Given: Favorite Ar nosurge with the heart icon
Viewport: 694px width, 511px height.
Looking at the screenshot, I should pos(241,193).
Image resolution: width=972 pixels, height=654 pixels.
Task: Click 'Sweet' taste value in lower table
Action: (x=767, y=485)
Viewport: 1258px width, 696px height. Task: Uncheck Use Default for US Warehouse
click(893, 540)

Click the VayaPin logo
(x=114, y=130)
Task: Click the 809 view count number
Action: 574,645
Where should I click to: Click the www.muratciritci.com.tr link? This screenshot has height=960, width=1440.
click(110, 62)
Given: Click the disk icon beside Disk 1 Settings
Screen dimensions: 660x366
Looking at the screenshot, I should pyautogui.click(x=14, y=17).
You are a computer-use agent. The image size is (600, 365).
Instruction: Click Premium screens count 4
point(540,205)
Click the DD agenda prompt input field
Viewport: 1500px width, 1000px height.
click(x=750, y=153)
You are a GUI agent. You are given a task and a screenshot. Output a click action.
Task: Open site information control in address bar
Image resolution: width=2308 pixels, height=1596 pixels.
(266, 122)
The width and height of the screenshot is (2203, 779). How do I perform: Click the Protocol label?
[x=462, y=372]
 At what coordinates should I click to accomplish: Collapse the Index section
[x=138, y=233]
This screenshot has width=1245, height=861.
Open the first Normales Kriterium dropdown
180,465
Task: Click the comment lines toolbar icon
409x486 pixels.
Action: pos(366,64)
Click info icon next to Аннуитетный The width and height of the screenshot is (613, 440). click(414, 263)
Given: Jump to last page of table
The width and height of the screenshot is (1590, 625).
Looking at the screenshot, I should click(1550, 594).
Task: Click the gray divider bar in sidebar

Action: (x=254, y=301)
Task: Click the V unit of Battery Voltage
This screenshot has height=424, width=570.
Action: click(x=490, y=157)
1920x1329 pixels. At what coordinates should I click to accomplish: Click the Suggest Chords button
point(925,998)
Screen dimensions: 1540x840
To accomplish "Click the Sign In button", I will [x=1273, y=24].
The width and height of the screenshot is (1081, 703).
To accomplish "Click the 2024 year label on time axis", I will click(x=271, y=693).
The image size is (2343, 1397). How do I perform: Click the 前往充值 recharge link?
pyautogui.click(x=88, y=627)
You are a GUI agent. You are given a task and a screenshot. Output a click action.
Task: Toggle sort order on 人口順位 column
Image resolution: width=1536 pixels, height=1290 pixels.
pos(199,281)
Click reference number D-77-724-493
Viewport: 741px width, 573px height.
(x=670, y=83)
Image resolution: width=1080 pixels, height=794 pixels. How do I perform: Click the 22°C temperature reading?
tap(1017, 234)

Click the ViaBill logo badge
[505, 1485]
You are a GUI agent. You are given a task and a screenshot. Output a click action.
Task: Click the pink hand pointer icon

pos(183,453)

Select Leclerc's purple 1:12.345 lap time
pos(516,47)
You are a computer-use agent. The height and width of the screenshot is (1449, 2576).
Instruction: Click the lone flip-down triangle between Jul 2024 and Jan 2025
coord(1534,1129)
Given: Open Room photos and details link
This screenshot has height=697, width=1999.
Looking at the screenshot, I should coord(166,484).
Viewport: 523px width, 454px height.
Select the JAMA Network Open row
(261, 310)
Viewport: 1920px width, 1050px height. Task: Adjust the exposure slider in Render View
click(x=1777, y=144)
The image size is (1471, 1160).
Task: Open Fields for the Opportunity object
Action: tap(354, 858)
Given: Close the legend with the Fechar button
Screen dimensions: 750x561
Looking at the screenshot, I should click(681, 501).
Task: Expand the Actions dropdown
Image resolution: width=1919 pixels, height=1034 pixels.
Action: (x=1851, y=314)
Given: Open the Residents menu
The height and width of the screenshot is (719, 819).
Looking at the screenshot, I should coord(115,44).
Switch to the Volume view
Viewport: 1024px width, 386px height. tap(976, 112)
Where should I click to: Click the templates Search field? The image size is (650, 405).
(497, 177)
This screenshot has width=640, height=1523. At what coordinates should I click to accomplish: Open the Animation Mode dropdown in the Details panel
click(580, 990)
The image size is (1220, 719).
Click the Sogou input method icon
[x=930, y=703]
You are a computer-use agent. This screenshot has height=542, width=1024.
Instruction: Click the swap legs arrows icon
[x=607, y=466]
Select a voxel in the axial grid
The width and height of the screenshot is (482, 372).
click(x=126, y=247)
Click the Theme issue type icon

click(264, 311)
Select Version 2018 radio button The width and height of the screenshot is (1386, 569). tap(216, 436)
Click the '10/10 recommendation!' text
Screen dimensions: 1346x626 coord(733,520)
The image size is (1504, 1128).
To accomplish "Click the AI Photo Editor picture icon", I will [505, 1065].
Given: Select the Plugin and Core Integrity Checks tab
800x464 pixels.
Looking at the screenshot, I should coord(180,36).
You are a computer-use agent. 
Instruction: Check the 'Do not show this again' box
◇ ◇ ◇ ◇
Problem:
Render every line of the records above as a JSON array of strings, one string per line, omitting blank lines.

Exercise result:
[
  "Given: Favorite Ar nosurge with the heart icon",
  "Viewport: 694px width, 511px height.",
  "Looking at the screenshot, I should pos(241,193).",
  "Image resolution: width=972 pixels, height=654 pixels.",
  "Task: Click 'Sweet' taste value in lower table",
  "Action: (x=767, y=485)",
  "Viewport: 1258px width, 696px height. Task: Uncheck Use Default for US Warehouse",
  "click(893, 540)",
  "Click the VayaPin logo",
  "(x=114, y=130)",
  "Task: Click the 809 view count number",
  "Action: 574,645",
  "Where should I click to: Click the www.muratciritci.com.tr link? This screenshot has height=960, width=1440.",
  "click(110, 62)",
  "Given: Click the disk icon beside Disk 1 Settings",
  "Screen dimensions: 660x366",
  "Looking at the screenshot, I should pyautogui.click(x=14, y=17).",
  "You are a computer-use agent. The image size is (600, 365).",
  "Instruction: Click Premium screens count 4",
  "point(540,205)",
  "Click the DD agenda prompt input field",
  "Viewport: 1500px width, 1000px height.",
  "click(x=750, y=153)",
  "You are a GUI agent. You are given a task and a screenshot. Output a click action.",
  "Task: Open site information control in address bar",
  "Image resolution: width=2308 pixels, height=1596 pixels.",
  "(266, 122)",
  "The width and height of the screenshot is (2203, 779). How do I perform: Click the Protocol label?",
  "[x=462, y=372]",
  " At what coordinates should I click to accomplish: Collapse the Index section",
  "[x=138, y=233]",
  "This screenshot has width=1245, height=861.",
  "Open the first Normales Kriterium dropdown",
  "180,465",
  "Task: Click the comment lines toolbar icon",
  "409x486 pixels.",
  "Action: pos(366,64)",
  "Click info icon next to Аннуитетный The width and height of the screenshot is (613, 440). click(414, 263)",
  "Given: Jump to last page of table",
  "The width and height of the screenshot is (1590, 625).",
  "Looking at the screenshot, I should click(1550, 594).",
  "Task: Click the gray divider bar in sidebar",
  "Action: (x=254, y=301)",
  "Task: Click the V unit of Battery Voltage",
  "This screenshot has height=424, width=570.",
  "Action: click(x=490, y=157)",
  "1920x1329 pixels. At what coordinates should I click to accomplish: Click the Suggest Chords button",
  "point(925,998)",
  "Screen dimensions: 1540x840",
  "To accomplish \"Click the Sign In button\", I will [x=1273, y=24].",
  "The width and height of the screenshot is (1081, 703).",
  "To accomplish \"Click the 2024 year label on time axis\", I will click(x=271, y=693).",
  "The image size is (2343, 1397). How do I perform: Click the 前往充值 recharge link?",
  "pyautogui.click(x=88, y=627)",
  "You are a GUI agent. You are given a task and a screenshot. Output a click action.",
  "Task: Toggle sort order on 人口順位 column",
  "Image resolution: width=1536 pixels, height=1290 pixels.",
  "pos(199,281)",
  "Click reference number D-77-724-493",
  "Viewport: 741px width, 573px height.",
  "(x=670, y=83)",
  "Image resolution: width=1080 pixels, height=794 pixels. How do I perform: Click the 22°C temperature reading?",
  "tap(1017, 234)",
  "Click the ViaBill logo badge",
  "[505, 1485]",
  "You are a GUI agent. You are given a task and a screenshot. Output a click action.",
  "Task: Click the pink hand pointer icon",
  "pos(183,453)",
  "Select Leclerc's purple 1:12.345 lap time",
  "pos(516,47)",
  "You are a computer-use agent. The height and width of the screenshot is (1449, 2576).",
  "Instruction: Click the lone flip-down triangle between Jul 2024 and Jan 2025",
  "coord(1534,1129)",
  "Given: Open Room photos and details link",
  "This screenshot has height=697, width=1999.",
  "Looking at the screenshot, I should coord(166,484).",
  "Viewport: 523px width, 454px height.",
  "Select the JAMA Network Open row",
  "(261, 310)",
  "Viewport: 1920px width, 1050px height. Task: Adjust the exposure slider in Render View",
  "click(x=1777, y=144)",
  "The image size is (1471, 1160).",
  "Task: Open Fields for the Opportunity object",
  "Action: tap(354, 858)",
  "Given: Close the legend with the Fechar button",
  "Screen dimensions: 750x561",
  "Looking at the screenshot, I should click(681, 501).",
  "Task: Expand the Actions dropdown",
  "Image resolution: width=1919 pixels, height=1034 pixels.",
  "Action: (x=1851, y=314)",
  "Given: Open the Residents menu",
  "The height and width of the screenshot is (719, 819).",
  "Looking at the screenshot, I should coord(115,44).",
  "Switch to the Volume view",
  "Viewport: 1024px width, 386px height. tap(976, 112)",
  "Where should I click to: Click the templates Search field? The image size is (650, 405).",
  "(497, 177)",
  "This screenshot has width=640, height=1523. At what coordinates should I click to accomplish: Open the Animation Mode dropdown in the Details panel",
  "click(580, 990)",
  "The image size is (1220, 719).",
  "Click the Sogou input method icon",
  "[x=930, y=703]",
  "You are a computer-use agent. This screenshot has height=542, width=1024.",
  "Instruction: Click the swap legs arrows icon",
  "[x=607, y=466]",
  "Select a voxel in the axial grid",
  "The width and height of the screenshot is (482, 372).",
  "click(x=126, y=247)",
  "Click the Theme issue type icon",
  "click(264, 311)",
  "Select Version 2018 radio button The width and height of the screenshot is (1386, 569). tap(216, 436)",
  "Click the '10/10 recommendation!' text",
  "Screen dimensions: 1346x626 coord(733,520)",
  "The image size is (1504, 1128).",
  "To accomplish \"Click the AI Photo Editor picture icon\", I will [505, 1065].",
  "Given: Select the Plugin and Core Integrity Checks tab",
  "800x464 pixels.",
  "Looking at the screenshot, I should coord(180,36).",
  "You are a computer-use agent. ",
  "Instruction: Check the 'Do not show this again' box"
]